Thursday, June 22, 2023

Books: "Churchill's Shadow" By Geoffrey Wheatcroft


 

Churchill's Shadow: The Life and Afterlife of Winston Churchill

By Geoffrey Wheatcroft

Norton; paperback, 656 pages; $22.00

Geoffrey Wheatcroft is an English journalist who was the former literary editor of the Spectator, and he writes frequently for the New York Review of Books, the New York Times, and the New Republic. He is also the author of several books, including The Randlords, which was a History Book Club Choice, and The Controversy of Zion, a winner of a Jewish National Book Award.

Churchill's Shadow was originally released in 2021, and it was honored by The New York Times Book Review as one of its 100 Notable Books for that year.

In this deeply researched examination of Winston Churchill, the British Prime Minister during World War II, Wheatcroft takes on his subject in his entirety, as he separates the man from the myth that he so carefully cultivated, and scrutinizes his legacy on both sides of the Atlantic. 

Churchill is widely considered one of the greatest leaders of the twentieth century, if not the greatest of all, as he was revered for his opposition to appeasement, his defiance in the face of German bombing of England, his political prowess, his deft aphorisms, and his memorable speeches.

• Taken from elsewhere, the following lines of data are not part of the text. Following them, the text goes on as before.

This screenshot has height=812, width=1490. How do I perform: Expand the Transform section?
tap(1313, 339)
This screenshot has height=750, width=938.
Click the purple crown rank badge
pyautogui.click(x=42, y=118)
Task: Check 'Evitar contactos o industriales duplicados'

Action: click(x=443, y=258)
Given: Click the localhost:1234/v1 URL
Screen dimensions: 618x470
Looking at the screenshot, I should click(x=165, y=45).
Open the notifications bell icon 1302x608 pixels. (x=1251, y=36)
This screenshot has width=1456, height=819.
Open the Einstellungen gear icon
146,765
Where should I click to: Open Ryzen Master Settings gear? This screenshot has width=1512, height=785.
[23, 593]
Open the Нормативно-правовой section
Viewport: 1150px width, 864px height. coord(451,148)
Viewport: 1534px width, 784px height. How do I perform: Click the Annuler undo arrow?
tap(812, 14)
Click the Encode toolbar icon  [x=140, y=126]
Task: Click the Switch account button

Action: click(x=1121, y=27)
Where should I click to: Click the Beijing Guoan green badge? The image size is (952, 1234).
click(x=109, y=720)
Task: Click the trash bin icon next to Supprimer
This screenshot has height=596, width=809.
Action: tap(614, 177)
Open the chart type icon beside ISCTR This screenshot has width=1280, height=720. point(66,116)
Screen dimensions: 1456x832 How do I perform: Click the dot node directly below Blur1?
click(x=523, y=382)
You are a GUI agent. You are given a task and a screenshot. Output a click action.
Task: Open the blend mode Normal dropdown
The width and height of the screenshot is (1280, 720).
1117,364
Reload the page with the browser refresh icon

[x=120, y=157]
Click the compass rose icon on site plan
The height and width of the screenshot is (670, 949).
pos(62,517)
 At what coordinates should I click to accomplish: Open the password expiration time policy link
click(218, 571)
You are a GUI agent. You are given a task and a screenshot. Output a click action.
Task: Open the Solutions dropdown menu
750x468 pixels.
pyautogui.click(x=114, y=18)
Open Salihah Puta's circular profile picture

As prime minister during the most perilous period in British history, the early 1940s, he became the savior of his country and is now perhaps even more beloved in America than in England. 

The American Churchill cult, which goes up to the present day, is not only an extraordinary phenomenon in itself, but it has had grave consequences. Every time Churchill's name is invoked, along with the names of "Munich" and "appeasement" which he turned into curses, it leads to disaster, form Korea and Suez to Vietnam and Iraq. 

When Churchill was appointed to the cabinet for the first time in 1908, a perceptive journalist referred to him as "the most interesting problem of personal speculation in English politics." 

That is certainly true well over a century later, as he is still a fascinating problem, as well as a source of adulation. Wheatcroft, in his unique writing style where he is pointed and employs a sly wit, illuminates key moments and controversies in Churchill's career, from the tragedy of Gallipoli to his shocking imperialist and racist attitudes, dealings with Ireland, support for Zionism, and complicated engagement with European integration.

Churchill was often in the wrong, starting with how he brazenly contradicted his own previous political stances, was frequently a disastrous military strategist, and inspired both dislike and distrust through much of his life. Before 1939, when World War II began in Europe, he doubted the efficacy of tank and submarine warfare, opposed the bombing of cities only to reverse his position, shamelessly exploited the researchers and ghostwriters who wrote much of the journalism and books published under his name, and he had a fondness for alcohol that had him drinking whisky before breakfast.

In this excerpt, Wheatcroft writes of when he witnessed a Churchill visit to the House of Commons in 1963, long after he retired: "A hush fell as he entered the chamber in a wheelchair and took his seat, not on the Treasury Bench where he had sat as prime minister at an exalted moment in his country's history, but in another hallowed place below the gangway, from where he had once delivered his warnings about the threat from Adolf Hitler, and before that about the threat from Mohandas Ghandi. Sir Winston Churchill had sat in the House since the beginning of the century, but hadn't spoken for some years, was visibly frail, and may not have properly followed proceedings: by now more sacred talisman than elder statesman.

That day in the summer of 1963 was the one occasion when I ever saw Churchill plain and close at hand. I was a schoolboy absorbed by politics, and a friend's father, a Labour Member of Parliament, had given me a pass to the gallery of the House of Commons. For all that he was aged an infirm, I was glad to have seen him for myself, and to have seen him where I did. 'This little place,' Churchill had once said, 'is what makes the difference between us and Germany.' He was talking to another MP as they left the darkened chamber late one night in 1917, but he might have used the same words still more truly in 1940: 'This little room is the shrine of the world's liberties.' He left Parliament at last the year after I saw him, and died only months later, in January 1965 aged ninety, as if the last drop of political lifeblood had been drained form him when the initials 'MP' no longer stood after his name.

This book is an attempt to make sense of the man I saw that day long ago; to look hard at his reputation during his lifetime, and his influence since he died; to make a reckoning with his life and with his legacy, the long shadow he still casts; and to understand what he really meant to his contemporaries, and what he means to posterity. When I saw Churchill, no reminder was needed of how much he had loomed over our lives; what I couldn't have guessed then was how large he would still loom so long after his death - and yet how hard to grasp the reality of Churchill it would still be."